あなたは過去に起こったことの中で、当時の状況がはっきりとリアルに思い浮かぶ出来事はありますか?
自分にとって衝撃的だった出来事や重大なニュースは、とても印象的でずっと記憶に残っているものがあるかもしれませんね。
今回は、時間が経っても鮮明に思い出すことができるフラッシュバルブ記憶について紹介していきます!
フラッシュバルブ記憶
フラッシュバルブ記憶とは?

フラッシュバルブ記憶(閃光記憶)とは、とても驚くような出来事や、身の危険に関わる衝撃的なことが起こったとき、または感情的に動揺するようなニュースを初めて聞いたときの状況が、まるでフラッシュを焚いて撮影した写真のように、はっきりとリアルに思い出せるという記憶です。
出来事から長い時間が経過しても、そのとき自分がどこにいたのか、何をしていたのか、誰から出来事を知らされたのか、知った後にどうしたのか、どのような気持ちだったのかといった当時の状況を思い出すことができます。
例えば、「東日本大震災の発生時に、誰とどこにいて何をしていたか」について、当時の状況をとても鮮明に思い出せることなどが挙げられます。
フラッシュバルブ記憶という名称は、1977年にブラウンとクリックの論文で使用されました。
フラッシュバルブ記憶のメカニズム
フラッシュバルブ記憶は、ほかの記憶とは異なる神経生理学的なメカニズムである「ナウ・プリント!」によって想起するという説があります。
しかし、フラッシュバルブ記憶は特殊なメカニズムによって起こるものではないという考え方もあります。
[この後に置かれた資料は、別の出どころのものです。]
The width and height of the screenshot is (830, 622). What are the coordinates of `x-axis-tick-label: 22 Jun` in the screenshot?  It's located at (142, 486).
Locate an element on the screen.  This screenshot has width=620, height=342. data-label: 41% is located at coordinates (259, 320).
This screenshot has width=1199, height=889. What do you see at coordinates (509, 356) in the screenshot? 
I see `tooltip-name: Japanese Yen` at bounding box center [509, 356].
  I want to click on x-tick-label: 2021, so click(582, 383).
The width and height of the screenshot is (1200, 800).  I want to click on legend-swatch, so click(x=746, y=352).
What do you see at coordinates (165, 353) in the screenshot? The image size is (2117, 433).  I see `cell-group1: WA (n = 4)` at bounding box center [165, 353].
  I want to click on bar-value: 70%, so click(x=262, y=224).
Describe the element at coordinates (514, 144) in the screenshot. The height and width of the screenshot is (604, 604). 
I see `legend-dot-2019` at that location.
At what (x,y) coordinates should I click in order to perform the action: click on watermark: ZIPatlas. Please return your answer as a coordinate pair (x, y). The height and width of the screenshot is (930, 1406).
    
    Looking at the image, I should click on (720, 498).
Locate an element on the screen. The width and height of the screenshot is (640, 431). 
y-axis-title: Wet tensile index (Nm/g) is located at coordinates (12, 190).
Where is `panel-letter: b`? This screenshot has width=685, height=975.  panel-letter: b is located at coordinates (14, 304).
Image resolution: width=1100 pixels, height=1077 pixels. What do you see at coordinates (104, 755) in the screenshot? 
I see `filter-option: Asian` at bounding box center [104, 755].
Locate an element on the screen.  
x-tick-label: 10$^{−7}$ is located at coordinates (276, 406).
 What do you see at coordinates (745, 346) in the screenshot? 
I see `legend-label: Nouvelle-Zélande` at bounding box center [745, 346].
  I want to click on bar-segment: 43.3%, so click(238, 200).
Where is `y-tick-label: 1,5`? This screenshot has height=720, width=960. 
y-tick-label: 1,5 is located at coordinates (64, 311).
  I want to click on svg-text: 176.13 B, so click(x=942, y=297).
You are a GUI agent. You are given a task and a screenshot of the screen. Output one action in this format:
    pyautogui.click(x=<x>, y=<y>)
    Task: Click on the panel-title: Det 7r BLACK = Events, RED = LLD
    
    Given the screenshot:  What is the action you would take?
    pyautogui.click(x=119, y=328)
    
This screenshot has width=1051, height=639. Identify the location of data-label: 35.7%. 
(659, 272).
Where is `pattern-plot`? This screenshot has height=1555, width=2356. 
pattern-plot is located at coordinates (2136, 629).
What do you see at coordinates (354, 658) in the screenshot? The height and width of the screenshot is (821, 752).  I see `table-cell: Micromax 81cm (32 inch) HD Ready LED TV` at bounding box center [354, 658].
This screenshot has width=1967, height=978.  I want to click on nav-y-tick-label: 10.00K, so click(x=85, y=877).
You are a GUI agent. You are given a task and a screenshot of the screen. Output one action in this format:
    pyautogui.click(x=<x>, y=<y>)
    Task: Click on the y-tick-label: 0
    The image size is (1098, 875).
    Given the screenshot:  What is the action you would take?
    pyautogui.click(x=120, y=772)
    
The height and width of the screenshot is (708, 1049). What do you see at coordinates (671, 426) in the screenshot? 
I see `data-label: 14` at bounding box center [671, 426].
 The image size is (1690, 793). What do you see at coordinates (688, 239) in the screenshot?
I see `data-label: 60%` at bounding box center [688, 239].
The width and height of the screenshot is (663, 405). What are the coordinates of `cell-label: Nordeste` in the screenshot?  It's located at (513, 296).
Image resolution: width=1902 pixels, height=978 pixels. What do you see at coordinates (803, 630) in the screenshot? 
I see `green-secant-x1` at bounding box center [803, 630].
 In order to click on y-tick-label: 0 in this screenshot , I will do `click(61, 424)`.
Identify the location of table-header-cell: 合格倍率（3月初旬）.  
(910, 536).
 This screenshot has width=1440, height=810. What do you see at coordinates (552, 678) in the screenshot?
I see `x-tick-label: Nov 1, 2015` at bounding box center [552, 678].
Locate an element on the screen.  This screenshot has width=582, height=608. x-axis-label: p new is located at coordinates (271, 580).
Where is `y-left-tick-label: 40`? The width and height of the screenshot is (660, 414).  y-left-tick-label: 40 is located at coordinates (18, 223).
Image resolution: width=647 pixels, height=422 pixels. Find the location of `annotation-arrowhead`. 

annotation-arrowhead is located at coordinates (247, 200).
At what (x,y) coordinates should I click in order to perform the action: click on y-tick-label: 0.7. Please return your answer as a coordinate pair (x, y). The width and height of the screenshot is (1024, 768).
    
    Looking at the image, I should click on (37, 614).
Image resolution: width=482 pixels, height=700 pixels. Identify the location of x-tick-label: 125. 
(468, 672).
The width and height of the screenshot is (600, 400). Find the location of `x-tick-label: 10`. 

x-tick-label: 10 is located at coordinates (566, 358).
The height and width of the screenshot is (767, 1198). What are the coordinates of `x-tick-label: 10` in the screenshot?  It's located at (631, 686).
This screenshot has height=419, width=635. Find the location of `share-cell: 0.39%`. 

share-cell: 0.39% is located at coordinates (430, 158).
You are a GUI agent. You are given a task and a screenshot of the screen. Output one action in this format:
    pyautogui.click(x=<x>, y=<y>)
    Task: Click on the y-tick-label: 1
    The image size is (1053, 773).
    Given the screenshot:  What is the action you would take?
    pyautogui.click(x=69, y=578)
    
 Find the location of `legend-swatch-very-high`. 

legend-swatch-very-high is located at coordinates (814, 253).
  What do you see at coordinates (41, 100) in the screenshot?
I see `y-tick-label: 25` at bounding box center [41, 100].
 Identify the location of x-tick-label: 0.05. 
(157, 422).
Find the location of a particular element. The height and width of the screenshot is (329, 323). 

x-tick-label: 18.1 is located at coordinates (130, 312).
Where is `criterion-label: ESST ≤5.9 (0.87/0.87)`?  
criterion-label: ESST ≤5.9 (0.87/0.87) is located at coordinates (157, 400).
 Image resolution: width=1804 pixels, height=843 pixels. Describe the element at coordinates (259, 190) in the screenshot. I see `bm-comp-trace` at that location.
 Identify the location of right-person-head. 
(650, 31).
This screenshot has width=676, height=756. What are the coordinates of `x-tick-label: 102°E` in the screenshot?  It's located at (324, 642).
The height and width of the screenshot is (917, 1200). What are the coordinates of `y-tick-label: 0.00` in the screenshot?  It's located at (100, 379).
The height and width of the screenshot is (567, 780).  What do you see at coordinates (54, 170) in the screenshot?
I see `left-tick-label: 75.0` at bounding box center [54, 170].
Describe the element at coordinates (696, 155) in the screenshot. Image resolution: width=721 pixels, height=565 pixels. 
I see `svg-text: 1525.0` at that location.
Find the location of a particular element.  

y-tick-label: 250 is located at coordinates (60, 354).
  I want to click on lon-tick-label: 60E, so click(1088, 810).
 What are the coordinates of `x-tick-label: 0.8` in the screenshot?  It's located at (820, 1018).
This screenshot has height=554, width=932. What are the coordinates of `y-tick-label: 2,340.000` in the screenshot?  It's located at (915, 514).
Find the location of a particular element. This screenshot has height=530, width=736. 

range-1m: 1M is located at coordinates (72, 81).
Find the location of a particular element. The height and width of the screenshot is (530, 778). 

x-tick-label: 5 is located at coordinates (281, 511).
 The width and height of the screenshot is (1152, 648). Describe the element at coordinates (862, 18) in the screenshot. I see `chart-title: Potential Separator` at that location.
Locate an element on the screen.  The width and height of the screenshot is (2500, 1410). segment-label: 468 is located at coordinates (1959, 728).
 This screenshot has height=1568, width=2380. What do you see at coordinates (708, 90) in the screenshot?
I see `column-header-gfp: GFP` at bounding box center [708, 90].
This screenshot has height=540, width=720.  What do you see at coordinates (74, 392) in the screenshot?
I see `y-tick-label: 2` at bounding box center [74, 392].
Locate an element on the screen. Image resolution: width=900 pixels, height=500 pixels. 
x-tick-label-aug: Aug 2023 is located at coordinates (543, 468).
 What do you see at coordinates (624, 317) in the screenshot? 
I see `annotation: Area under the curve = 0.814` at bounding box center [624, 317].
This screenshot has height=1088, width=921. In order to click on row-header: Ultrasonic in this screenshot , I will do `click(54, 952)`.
重大な出来事は繰り返し話題になったり、ニュースで報道されることが多いため、「リハーサル」を受ける機会が多くなることで、記憶の鮮明度が高くなるという説もあります。
フラッシュバルブ記憶は正しい?

心理学者のウルリック・ナイサーは、1986年のチャレンジャー号爆発事故について、強烈なショックを受けた出来事の記憶が、時間が経過するにつれてどのように変化するのかを調査しました。
事故の翌日に「爆発事故をどこで、何をしていて、誰から聞いたか」を記録して、2年半後に再調査を行いました。
すると、事故が発生した翌日には「テレビでニュースの報道を見た」と回答していたのに対して、2年半が経過したときには「友人に聞いて事故を知った」というように、記憶している内容が変わってしまう人が多くいたそうです。
しかも実験参加者は、記憶が正確ではないにも関わらず、「事故が起こった当時の状況」を鮮明に覚えていると強く確信していました。
鮮明に覚えていると強い自信がある記憶であったとしても、時間の経過とともに記憶が歪んでしまったり忘れてしまうこともあるため、フラッシュバルブ記憶の内容が必ずしも正しいわけではないことがこの調査で示されました。